- Screenshot from the film
- Directed by: Robert W. Paul
- Produced by: Robert W. Paul
- Production company: Paul's Animatograph Works
- Release date: August 1896;
- Running time: 42 secs
- Country: United Kingdom
- Language: Silent

= The Twins' Tea Party =

1896 film by Robert W. Paul

The Twins' Tea Party is an 1896 British short silent actuality film, produced and directed by Robert W. Paul. The film "was one of the very first 'facials'," which according to Michael Brooke of BFI Screenonline was "a popular genre in early British cinema that exploited what to 1896 audiences was the astonishing novelty of being able to see moving images of recognisable people in medium close-up as they reacted to a particular situation." John Barnes, author of The Beginnings of the Cinema in England, adds that "this charming one-shot film of two infant girls reluctantly sharing tea was one of the most popular items exhibited in R.W. Paul's programmes at the Alhambra Theatre in 1896."
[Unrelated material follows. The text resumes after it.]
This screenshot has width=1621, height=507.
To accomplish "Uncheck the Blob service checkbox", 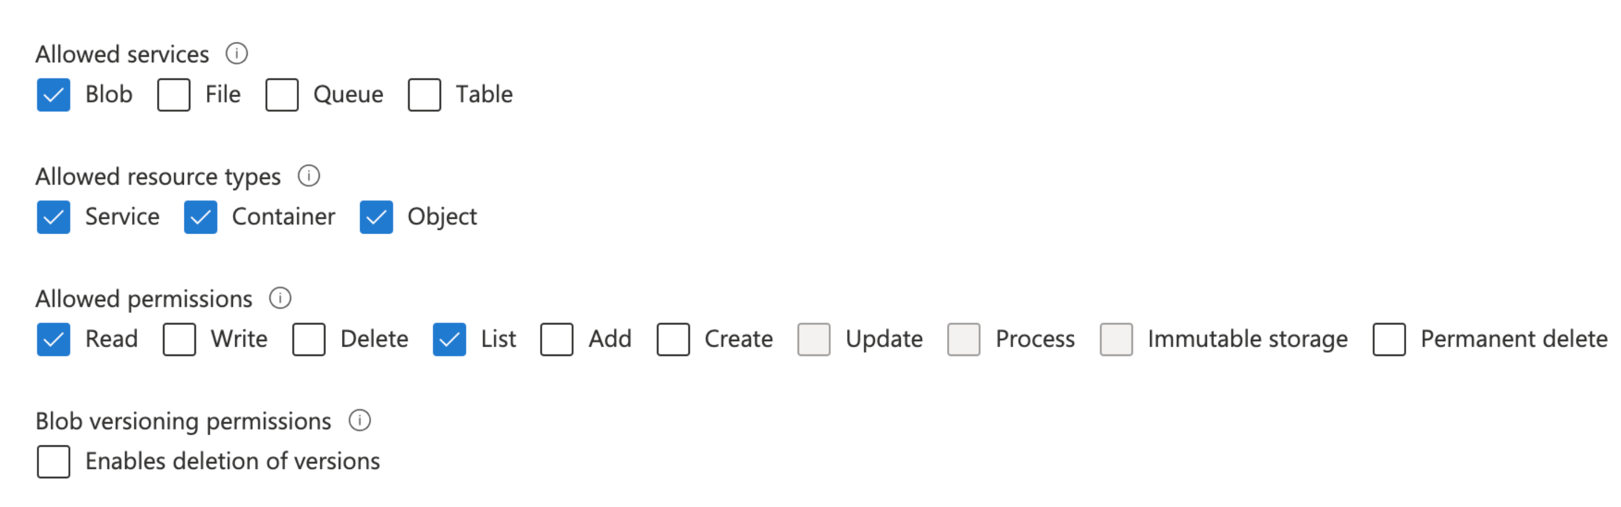I will [x=53, y=95].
The film was remade in 1898, and distributed under the title Tea: The Twins' Tea Party. This version was promoted as "an improved edition of the favourite Twins' Tea Party."

== Plot ==
The film features twin girls squabbling over a piece of cake at a tea party. One girl slaps the other a few times, arguing over the cake. Then, when the other girl cries, the first girl feels sorry and makes up, hugging and kissing her.

== Release and reception ==
The film was first shown at the Alhambra Theatre, London in August 1896, as part of a programme of films by R. W. Paul. A review in The Era stated: "The droll gestures of two children at a nursery tea-party evoke much merriment."

The film was later distributed in America by Thomas A. Edison, Inc., whose film catalogue described it as containing "the most perfect and child-like facial expressions we have yet had the pleasure of seeing."